TEXTO APRESENTADO:
Quando a série terminou em 2013, Zoe Barnes estava perto de descobrir se Frank Underwood matou uma pessoa –o deputado federal Peter Russo que estava atrapalhando a vida do protagonista da série.
No início desta segunda temporada, Zoe avança um pouco na apuração com a ajuda de seu novo namorado, o repórter Lucas Goodwin, um editor do jornal “The Washington Herald” (uma referência direta ao “Washington Post”), e da amiga também repórter Janine Skorsky.
A esta altura, tanto Zoe quanto Janine já saíram do “Washington Herald” e trabalham para o site online de notícias “Slugline” –outra referência aos tempos difíceis enfrentados pela mídia.
Zoe se aproveita do namorado, que tem muitas fontes entre policiais de Washington e pode checar as circunstâncias em que o deputado assassinado por Underwood foi apresentado como suicida.
Fica sempre a impressão de que entre Zoe e Lucas a relação é assimétrica. Ele parece nutrir algum sentimento. Ela, interesse.

LISTAGEM FORNECIDA:

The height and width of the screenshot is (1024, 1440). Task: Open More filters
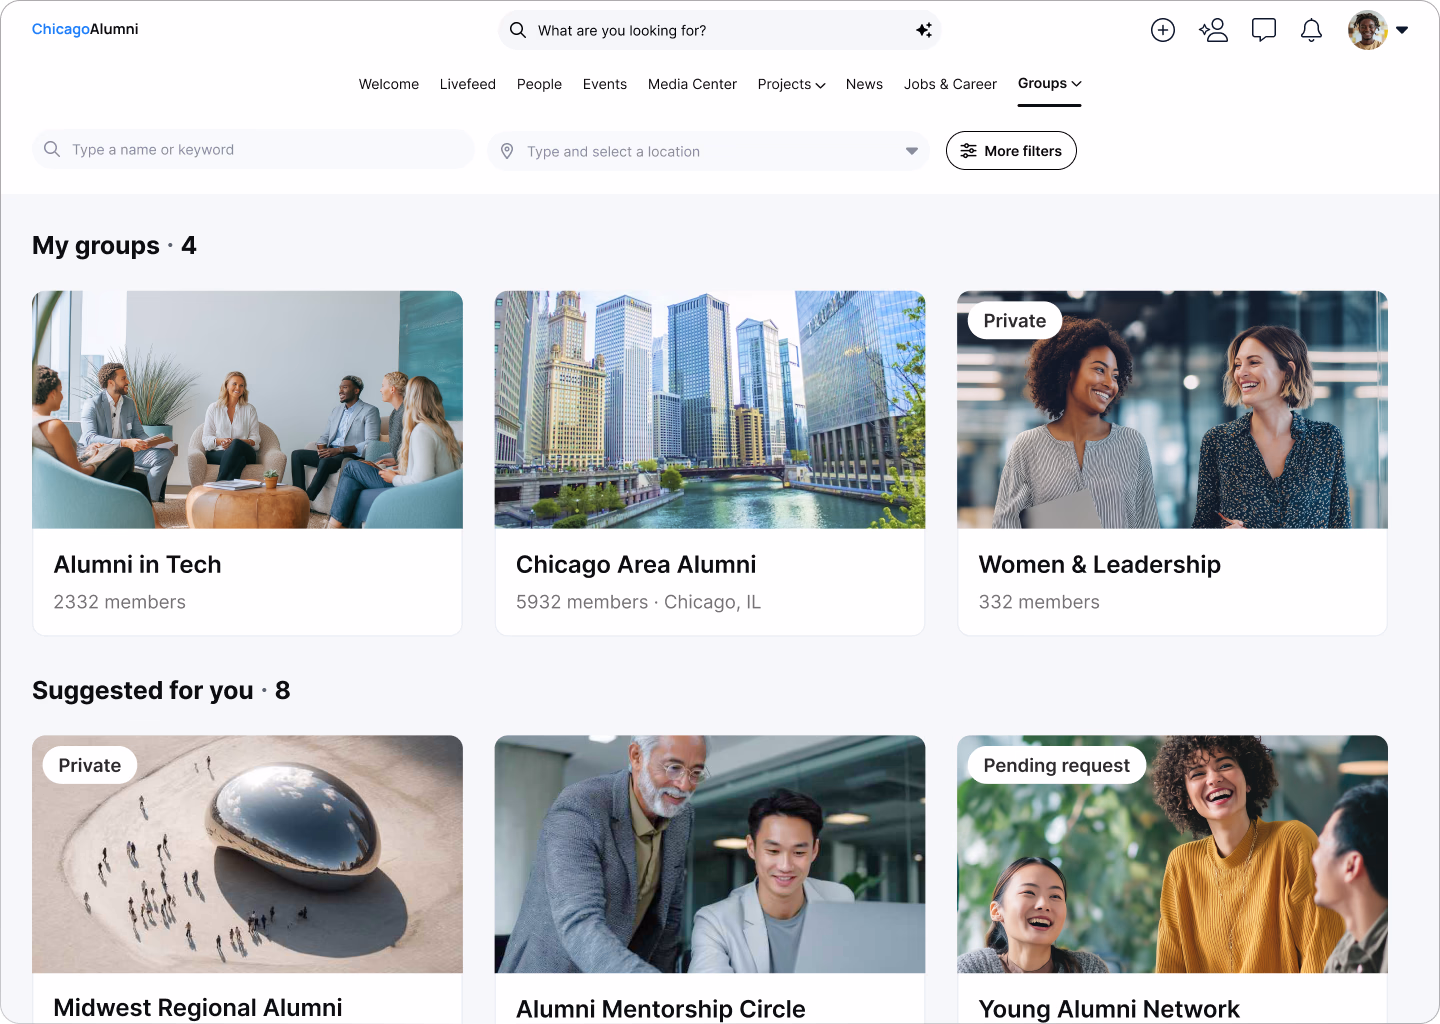pos(1011,151)
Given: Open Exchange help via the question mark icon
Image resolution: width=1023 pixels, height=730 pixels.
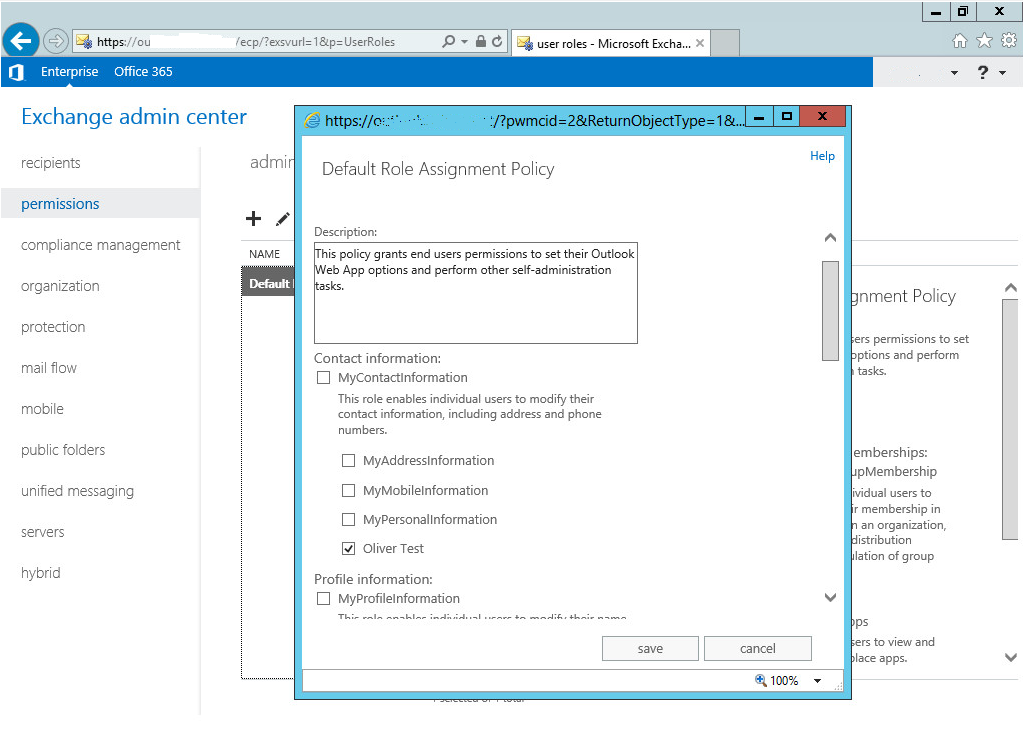Looking at the screenshot, I should (x=982, y=72).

EXERCÍCIOS PROPOSTOS:
[A] No texto sobre a série, para qual site de notícias Zoe e Janine passaram a trabalhar depois de deixar o “Washington Herald”?
[B] Continue o texto sobre a série, começando logo após a última frase dele.

RESPOSTAS:
[A] Para o site online de notícias “Slugline”.

[B]
A direção de “House of Cards” é especialmente severa na composição da personagem Zoe Barnes. Em 2013, a jornalista foi para a cama com Underwood. Agora, logo no primeiro episódio, aparece nua e de bruços sobre a cama enquanto espera seu namorado chegar ao orgasmo. Com cara de tédio, a jornalista vira o rosto para trás e pergunta: “Are you finished…? I am good” (Você acabou…? Eu estou bem”).
Se alguém pensou na relação e no diálogo de uma prostituta com seu cliente, acertou. Essa é a ideia que fica, de maneira quase grosseira (“termine logo”). O grave aqui é que se trata de uma jornalista e sua fonte-namorado. E mais: a repórter que está investigando o político mais poderoso naquele momento em Washington. Eis aí como aparece a mídia em ''House of Cards''.
Em completo anticlímax, Lucas para de transar. Esparrama-se ao lado de Zoe na cama. Ela caminha nua até o box para tomar um banho. Ouve Lucas dizer que não está certo ouvir dela “finished” e “shut down” nessas ocasiões. A repórter se volta e olha para o namorado. E ele: “Aqui está seguro, Zoe. Eu não sou ele” –numa referência direta a Frank Underwood.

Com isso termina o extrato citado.